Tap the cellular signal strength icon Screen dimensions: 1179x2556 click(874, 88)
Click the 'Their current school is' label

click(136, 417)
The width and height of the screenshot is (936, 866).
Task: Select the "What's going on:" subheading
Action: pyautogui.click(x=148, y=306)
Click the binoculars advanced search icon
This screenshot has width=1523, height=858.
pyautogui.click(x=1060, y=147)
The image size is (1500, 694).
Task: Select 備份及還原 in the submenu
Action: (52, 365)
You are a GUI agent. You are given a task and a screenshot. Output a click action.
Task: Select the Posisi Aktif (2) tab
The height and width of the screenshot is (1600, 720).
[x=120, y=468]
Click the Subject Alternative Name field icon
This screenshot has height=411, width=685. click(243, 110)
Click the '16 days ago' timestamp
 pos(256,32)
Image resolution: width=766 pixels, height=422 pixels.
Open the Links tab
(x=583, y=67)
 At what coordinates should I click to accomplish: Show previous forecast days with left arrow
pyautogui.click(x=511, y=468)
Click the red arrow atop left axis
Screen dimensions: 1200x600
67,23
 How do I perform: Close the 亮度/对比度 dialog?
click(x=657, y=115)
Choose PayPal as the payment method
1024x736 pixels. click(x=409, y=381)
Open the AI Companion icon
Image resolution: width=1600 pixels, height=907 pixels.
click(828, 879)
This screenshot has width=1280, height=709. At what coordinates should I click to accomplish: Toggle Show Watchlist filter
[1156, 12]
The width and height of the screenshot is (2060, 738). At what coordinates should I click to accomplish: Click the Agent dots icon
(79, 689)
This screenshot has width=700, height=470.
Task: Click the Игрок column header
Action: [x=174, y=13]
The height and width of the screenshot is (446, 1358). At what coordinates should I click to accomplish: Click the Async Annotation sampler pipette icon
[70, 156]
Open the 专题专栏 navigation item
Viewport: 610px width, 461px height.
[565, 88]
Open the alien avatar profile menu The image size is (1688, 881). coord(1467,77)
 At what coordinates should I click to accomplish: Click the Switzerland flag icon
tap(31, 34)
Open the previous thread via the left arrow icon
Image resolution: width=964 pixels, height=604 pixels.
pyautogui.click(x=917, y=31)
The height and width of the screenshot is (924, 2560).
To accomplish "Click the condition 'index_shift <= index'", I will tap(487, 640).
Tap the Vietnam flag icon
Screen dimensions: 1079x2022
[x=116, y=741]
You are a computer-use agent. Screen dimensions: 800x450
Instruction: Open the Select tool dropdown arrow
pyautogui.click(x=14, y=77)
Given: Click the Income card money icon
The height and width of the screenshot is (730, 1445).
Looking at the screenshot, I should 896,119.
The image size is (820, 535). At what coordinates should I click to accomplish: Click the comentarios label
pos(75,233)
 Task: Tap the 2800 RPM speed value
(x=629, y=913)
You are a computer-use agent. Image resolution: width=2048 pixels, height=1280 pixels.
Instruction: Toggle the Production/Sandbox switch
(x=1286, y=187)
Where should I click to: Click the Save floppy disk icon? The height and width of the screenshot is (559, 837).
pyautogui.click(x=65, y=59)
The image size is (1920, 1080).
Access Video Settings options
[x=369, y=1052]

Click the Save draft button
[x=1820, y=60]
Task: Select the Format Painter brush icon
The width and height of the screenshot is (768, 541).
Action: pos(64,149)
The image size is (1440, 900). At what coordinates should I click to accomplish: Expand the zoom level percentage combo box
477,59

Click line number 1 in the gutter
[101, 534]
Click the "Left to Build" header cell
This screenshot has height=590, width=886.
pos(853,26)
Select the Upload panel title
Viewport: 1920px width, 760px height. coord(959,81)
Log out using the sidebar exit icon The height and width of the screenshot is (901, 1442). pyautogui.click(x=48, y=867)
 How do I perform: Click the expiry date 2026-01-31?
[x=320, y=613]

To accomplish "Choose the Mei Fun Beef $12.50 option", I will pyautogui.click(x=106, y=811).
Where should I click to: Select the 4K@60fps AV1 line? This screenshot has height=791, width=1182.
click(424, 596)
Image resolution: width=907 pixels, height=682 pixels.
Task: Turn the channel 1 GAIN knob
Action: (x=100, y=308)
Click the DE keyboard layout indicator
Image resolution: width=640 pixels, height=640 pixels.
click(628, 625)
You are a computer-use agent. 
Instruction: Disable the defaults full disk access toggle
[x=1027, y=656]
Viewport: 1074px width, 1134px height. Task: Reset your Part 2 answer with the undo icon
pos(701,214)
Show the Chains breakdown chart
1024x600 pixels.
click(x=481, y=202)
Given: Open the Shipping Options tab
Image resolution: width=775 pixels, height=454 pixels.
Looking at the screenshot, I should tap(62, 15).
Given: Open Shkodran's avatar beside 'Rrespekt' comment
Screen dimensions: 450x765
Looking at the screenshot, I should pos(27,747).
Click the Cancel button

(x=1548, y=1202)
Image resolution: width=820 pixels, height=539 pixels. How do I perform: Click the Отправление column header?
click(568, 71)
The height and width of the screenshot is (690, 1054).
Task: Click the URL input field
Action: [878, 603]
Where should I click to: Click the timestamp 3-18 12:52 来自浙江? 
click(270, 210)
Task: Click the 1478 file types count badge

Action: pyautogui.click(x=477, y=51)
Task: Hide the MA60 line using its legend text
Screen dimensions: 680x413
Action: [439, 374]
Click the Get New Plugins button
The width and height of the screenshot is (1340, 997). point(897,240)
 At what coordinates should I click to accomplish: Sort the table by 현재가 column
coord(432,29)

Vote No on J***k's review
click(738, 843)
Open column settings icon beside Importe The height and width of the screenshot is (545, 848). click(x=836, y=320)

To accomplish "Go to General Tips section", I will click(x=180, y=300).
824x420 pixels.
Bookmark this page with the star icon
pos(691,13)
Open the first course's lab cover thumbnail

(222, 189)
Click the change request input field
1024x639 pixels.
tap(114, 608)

------------------------------------------------

**Your goal**
All lines with the word "will" should be copied from the material above.

**Answer space**
To accomplish "Click the condition 'index_shift <= index'", I will tap(487, 640).
To accomplish "Choose the Mei Fun Beef $12.50 option", I will pyautogui.click(x=106, y=811).
To accomplish "Go to General Tips section", I will click(x=180, y=300).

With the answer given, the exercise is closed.